“Glad to hear it.”
They were in the back alleys now, approaching a dark hole in the road.
“The Undercliff again?”
“After you.”
The huge cavern below bustled with people, as crowded as the square above. Some were Overcliffers in their bright, holiday clothes. Others were Undercliffers, more subdued. Many seemed to be from outside the city, farmers and herders, perhaps, and some even from the Wastes, notable for their blue cheches.
“This is best seen from above,” said Kroaky. He made another grab for her arm, and grinned when she evaded him. They climbed the stair to the children’s sleeping cave. Fang met them, scowling, at the top.
“Why did you bring her?”
Kroaky attempted to put an arm around each and was rebuffed by both.
“Now, ladies.”
Jame sat down on the ledge overlooking the cavern, followed by Kroaky and, reluctantly, by Fang, who placed herself on his far side.
“How far back do the caves go?” Jame asked.
“Miles and miles,” said Kroaky, dreamily, “getting smaller and smaller and smaller. That’s where the Old Ones live. Oh, there are wonders in the depths—draperies of stone, cascading water, lace-thin shelves, caverns that glow with even a hint of outside light, silent pools where eyeless fish swim and nameless creatures eat them. Just think of it: all that below and above, tower on tower of marble, limestone, and travertine. They say that only the god-king keeps one from collapsing into the other.”
Fang snorted. “If so, he doesn’t always succeed. What about those rock falls this past spring? We lost one whole branch of side caves and the river nearly broke through.”

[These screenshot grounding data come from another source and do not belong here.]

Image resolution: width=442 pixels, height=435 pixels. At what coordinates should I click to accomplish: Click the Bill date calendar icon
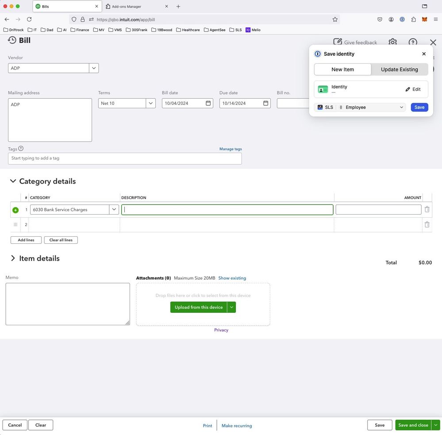pos(208,103)
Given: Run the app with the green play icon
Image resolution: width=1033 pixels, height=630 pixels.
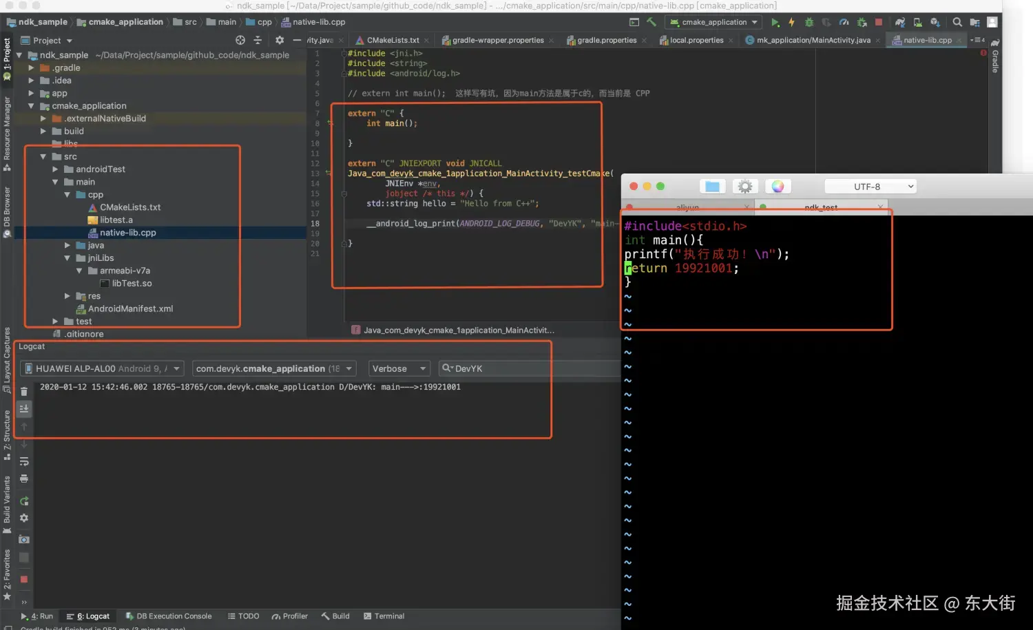Looking at the screenshot, I should pos(775,23).
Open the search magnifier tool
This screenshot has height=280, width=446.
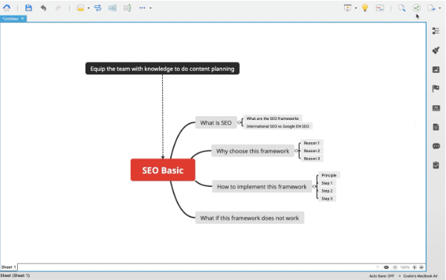401,7
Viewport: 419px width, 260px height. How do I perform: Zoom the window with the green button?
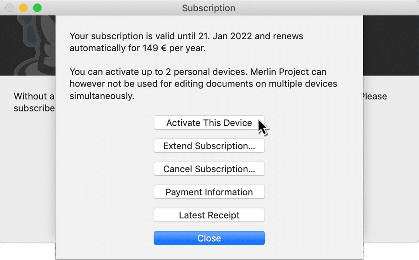(x=38, y=8)
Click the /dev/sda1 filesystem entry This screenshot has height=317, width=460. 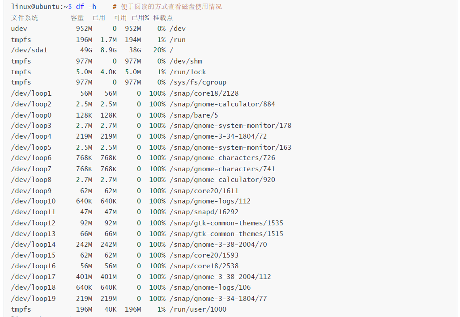click(30, 50)
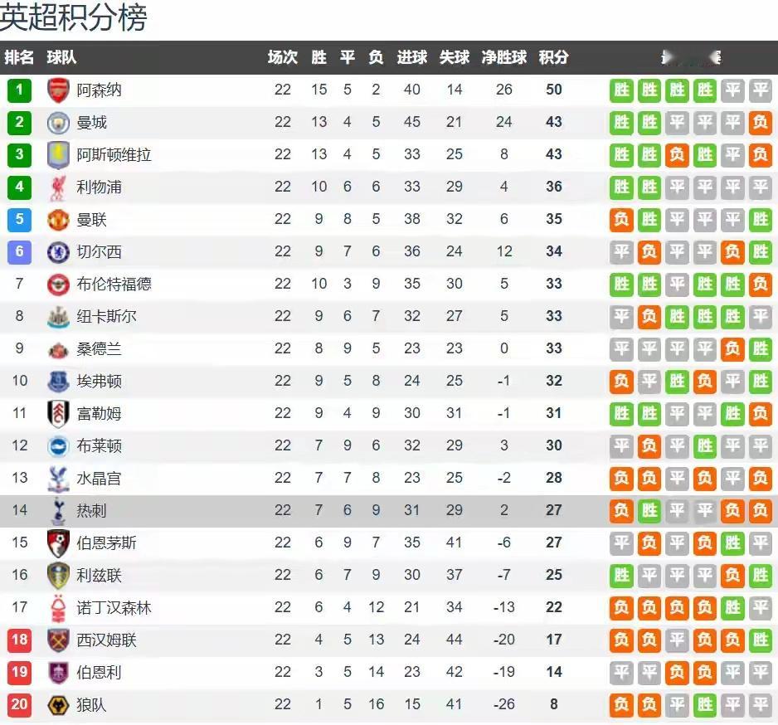Click the Arsenal club crest
778x725 pixels.
pos(58,90)
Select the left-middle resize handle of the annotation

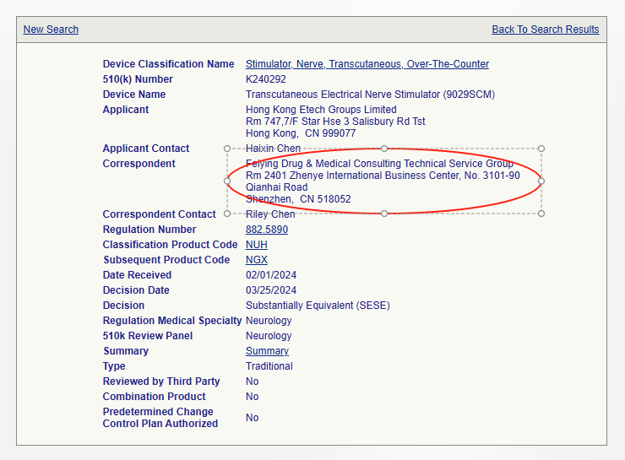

“That wasn’t his fault,” said Kroaky, with a rare show of defensiveness. “He was distracted during the last Change.”
“He always is. And it’s getting worse.”
“As I understand it,” said Jame, “King Kruin exiled the Old Pantheon Undercliff. Why?”
“His precious prophet didn’t want any competition, did he?” said Fang. “Not when he claimed to represent the one true god.”
“What prophet?”
“The leader of the Karnids, of course.”
“What god?”
“As to that, all I know is that they claim this world is only a shadow of the one to come where the faithful will be rewarded and the rest of us will suffer.”
Jame had heard of such beliefs before, and of other prophets, but this one somehow sounded different. Perhaps it was because of the black history that the Kencyrath shared with Urakarn.
“I take it that Kruin’s son Krothen doesn’t share that view,” she said. “Why hasn’t he welcomed the old gods back?”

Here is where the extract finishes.